Nvidia had the 2nd-largest stock decline, ever
Where does Nvidia's recent plunge rank in the steepest stock crashes?
Stocks don’t always go up, even recent top performers like Nvidia.
The high-flying chipmaker was down 10% on Friday, likely related to Super Micro Computer (SMCI) dropping 23% after declining to provide preliminary revenue results before earnings.
Nvidia’s market capitalization, which had recently passed $2 trillion, declined by $212 billion, or 6.8 Delta Airlines, on Friday’s drop.

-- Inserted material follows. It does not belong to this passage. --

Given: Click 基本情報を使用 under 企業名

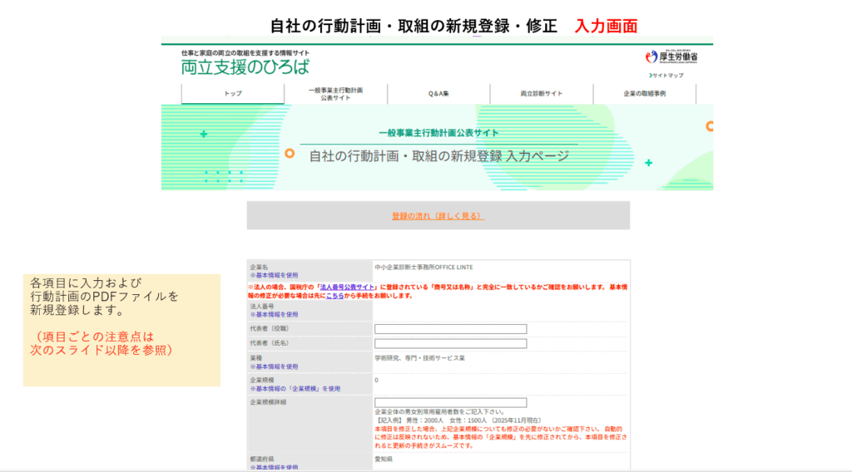Looking at the screenshot, I should (274, 275).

Elon Musk referred to this drop as “rookie numbers,” but Nvidia’s decline was actually bigger, in market capitalization terms, than any Tesla decline.
Rookie numbers
— Elon Musk (@elonmusk) April 20, 2024
In fact, Nvidia just suffered the second biggest market capitalization decline by any company ever. How does Nvidia’s decline size up against the biggest market cap declines by the rest of the “Magnificent Seven” stocks?

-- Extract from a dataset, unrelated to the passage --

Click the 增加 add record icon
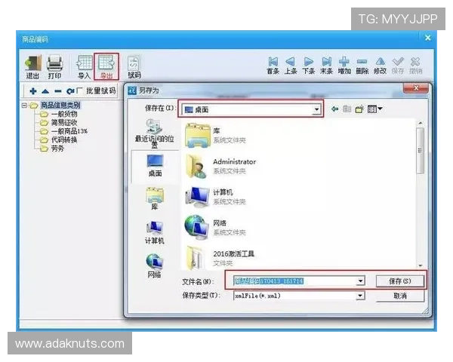453x362 pixels. [344, 65]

On February 2, 2022, Meta fell 26% on a poor earnings report that offered weak revenue guidance, and the social media giant lost a record $252 billion in market cap.
Nvidia’s 10%, $212 billion decline last Friday.
Amazon’s stock fell 14%, shedding $206 billion of market value, on April 29, 2022 on a disappointing earnings report showing an e-commerce slowdown as pandemic tailwinds slowed.
Apple fell 8%, losing $182 billion in market value on September 3, 2020, in a broader tech sector sell off.
Microsoft lost $177 billion in a 15% decline on March 16, 2020, as the entire market collapsed at the beginning of the Covid-19 outbreak.
Alphabet lost $166 billion in market value on October 25, 2023, after the stock slid 9% on news that the company’s Google Cloud unit missed analyst estimates.
Tesla shares lost $140 billion in market value after falling 12% on November 9th, 2021, after Elon Musk published a Twitter poll asking his followers if he should sell 10% of his Tesla stock.
Far from "rookie numbers," Nvidia's recent decline was around $70 billion greater than any Tesla decline in history, nearly setting the all-time record for an individual stock.